Вымирание языков в современном мире связано не только с физическим исчезновением его носителей, но скорее с их ассимиляцией. Такие языки проходят все стадии пути от единоязычия как владения языком собственного народа через двуязычие (знание языка имперского центра) до единоязычия как владения и использования языка, ранее чужого. Предпоследний этап перед вымиранием – ситуация «языкового гетто», когда язык еще помнят и иногда им общаются с немногочисленными соплеменниками, которые им владеют, но возможности его использования крайне ограничены.

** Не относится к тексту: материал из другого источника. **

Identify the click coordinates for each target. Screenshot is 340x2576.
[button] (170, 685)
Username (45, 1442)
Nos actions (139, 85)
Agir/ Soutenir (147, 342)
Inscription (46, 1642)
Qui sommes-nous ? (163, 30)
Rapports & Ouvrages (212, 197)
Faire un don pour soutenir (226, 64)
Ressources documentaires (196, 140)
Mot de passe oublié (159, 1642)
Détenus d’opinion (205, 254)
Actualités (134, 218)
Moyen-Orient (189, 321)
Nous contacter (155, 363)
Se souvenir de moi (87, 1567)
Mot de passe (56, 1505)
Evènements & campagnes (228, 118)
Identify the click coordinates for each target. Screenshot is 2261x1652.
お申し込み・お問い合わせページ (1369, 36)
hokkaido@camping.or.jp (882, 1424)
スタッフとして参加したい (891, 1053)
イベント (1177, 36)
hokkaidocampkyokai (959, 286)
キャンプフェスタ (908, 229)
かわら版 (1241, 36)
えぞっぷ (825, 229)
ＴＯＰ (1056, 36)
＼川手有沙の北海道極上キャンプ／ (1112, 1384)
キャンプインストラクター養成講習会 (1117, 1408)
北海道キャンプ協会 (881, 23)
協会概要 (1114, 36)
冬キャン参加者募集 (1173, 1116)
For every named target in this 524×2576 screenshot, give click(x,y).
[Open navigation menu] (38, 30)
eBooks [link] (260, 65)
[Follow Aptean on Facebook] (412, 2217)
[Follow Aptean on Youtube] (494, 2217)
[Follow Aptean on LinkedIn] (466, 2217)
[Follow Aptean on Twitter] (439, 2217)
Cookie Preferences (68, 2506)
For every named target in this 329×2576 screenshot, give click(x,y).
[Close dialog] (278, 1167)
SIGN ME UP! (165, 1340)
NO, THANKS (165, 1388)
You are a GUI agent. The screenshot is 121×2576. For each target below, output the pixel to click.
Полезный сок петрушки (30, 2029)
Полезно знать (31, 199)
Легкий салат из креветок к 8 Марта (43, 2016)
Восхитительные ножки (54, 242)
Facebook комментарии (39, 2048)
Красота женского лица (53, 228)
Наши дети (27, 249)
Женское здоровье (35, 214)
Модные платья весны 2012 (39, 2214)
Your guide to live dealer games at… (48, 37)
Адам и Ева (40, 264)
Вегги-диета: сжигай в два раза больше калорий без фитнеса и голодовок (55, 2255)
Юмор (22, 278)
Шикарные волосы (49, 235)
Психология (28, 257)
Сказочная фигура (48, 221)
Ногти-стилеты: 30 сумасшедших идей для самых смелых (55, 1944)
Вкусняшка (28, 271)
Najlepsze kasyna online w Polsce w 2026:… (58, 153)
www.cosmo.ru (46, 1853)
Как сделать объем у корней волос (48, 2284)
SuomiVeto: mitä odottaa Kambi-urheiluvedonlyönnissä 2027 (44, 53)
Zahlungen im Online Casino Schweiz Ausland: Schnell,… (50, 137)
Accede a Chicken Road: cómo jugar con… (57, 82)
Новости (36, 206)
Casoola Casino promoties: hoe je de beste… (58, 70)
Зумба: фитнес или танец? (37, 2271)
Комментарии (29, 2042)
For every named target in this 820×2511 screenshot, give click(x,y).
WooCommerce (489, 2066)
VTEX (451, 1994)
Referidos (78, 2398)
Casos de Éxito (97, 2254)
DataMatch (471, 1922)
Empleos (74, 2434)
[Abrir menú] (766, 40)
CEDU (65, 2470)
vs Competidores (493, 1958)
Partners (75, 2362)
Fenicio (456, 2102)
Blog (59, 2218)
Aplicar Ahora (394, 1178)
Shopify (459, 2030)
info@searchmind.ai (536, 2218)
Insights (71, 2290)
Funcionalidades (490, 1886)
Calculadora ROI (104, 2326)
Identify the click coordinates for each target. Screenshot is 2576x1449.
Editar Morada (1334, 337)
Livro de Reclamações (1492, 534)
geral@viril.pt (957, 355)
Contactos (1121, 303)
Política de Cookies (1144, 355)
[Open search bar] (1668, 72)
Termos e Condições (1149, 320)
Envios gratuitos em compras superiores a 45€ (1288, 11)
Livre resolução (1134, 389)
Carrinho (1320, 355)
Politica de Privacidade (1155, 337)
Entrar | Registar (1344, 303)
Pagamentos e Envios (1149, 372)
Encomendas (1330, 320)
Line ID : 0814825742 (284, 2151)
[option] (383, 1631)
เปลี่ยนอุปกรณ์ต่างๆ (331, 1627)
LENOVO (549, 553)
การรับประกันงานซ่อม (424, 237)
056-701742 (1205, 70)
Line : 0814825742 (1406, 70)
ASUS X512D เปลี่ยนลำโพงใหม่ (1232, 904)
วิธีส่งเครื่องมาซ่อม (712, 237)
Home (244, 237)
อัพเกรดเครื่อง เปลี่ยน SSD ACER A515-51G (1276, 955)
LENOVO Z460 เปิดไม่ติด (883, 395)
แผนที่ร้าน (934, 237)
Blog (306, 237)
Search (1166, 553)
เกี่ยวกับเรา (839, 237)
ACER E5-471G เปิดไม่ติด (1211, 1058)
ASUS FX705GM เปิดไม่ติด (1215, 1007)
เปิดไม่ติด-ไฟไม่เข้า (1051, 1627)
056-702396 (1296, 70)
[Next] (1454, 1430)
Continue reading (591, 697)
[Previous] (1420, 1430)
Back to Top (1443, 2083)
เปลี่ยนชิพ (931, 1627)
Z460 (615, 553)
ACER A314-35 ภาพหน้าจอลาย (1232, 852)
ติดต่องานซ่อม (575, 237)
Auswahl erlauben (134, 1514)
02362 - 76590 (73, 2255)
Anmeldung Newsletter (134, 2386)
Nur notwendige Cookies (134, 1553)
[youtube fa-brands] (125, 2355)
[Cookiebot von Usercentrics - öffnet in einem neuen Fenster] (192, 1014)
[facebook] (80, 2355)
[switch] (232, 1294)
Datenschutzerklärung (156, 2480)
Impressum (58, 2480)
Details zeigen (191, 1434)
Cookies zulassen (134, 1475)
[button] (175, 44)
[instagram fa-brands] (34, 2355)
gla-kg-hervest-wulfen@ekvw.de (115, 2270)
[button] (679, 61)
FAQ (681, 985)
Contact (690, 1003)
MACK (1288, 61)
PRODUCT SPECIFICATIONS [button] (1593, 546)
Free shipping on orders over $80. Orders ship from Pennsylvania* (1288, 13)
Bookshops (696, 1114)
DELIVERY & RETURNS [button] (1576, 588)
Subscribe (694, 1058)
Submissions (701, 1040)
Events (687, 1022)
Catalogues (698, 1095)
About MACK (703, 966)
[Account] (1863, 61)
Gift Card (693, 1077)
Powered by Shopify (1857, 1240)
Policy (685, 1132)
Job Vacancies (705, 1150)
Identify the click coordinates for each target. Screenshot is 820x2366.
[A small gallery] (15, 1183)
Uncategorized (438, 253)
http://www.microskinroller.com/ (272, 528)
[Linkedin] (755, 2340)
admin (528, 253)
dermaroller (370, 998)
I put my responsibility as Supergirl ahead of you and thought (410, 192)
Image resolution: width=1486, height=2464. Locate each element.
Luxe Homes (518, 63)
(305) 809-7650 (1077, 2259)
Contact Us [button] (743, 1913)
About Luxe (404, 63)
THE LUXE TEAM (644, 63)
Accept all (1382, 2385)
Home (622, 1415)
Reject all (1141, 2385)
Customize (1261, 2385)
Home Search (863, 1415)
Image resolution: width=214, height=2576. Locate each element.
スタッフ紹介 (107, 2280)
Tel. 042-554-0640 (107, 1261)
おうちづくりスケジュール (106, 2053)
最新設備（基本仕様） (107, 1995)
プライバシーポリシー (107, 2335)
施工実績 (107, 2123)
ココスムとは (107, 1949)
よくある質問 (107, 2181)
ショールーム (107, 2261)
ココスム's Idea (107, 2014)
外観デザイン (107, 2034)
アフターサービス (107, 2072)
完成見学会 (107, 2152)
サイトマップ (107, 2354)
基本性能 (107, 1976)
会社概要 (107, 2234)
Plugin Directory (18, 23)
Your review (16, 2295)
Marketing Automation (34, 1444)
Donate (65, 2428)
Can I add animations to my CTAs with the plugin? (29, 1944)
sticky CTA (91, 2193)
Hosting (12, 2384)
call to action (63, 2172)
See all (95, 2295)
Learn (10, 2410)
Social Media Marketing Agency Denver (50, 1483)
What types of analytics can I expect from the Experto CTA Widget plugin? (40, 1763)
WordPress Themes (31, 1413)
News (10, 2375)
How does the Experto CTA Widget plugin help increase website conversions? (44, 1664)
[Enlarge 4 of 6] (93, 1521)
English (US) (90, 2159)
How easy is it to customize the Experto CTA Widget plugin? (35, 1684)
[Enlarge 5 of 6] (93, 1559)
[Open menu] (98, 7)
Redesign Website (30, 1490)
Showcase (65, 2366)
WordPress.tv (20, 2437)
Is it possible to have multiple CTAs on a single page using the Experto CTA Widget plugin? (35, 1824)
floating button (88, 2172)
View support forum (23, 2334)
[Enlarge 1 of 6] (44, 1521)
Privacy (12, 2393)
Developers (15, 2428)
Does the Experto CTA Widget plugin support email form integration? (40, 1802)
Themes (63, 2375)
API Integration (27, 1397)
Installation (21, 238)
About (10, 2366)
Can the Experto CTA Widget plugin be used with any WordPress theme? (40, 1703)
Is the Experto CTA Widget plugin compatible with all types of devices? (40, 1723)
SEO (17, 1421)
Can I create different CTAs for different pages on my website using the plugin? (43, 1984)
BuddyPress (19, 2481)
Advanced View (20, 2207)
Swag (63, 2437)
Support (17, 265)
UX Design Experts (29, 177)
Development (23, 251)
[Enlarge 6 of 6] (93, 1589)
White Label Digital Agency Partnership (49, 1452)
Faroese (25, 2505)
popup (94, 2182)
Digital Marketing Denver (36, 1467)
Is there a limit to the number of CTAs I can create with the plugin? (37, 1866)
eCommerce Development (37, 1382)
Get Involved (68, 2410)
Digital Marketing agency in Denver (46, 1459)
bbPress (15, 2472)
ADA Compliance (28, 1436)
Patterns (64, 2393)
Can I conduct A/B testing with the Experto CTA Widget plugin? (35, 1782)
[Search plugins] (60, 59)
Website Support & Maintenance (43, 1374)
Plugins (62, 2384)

Устойчивость языка зависит не только от количества его носителей и их культурной ориентации, а отчасти от языковой политики государства.
Причем процесс смены языка при любой языковой политике никогда не бывает полностью добровольным. Имперские басни о том, что люди просто не хотят знать родной язык, и наоборот стремятся в случае России говорить по-русски – это откровенная ложь, постправда, как принято сейчас говорить.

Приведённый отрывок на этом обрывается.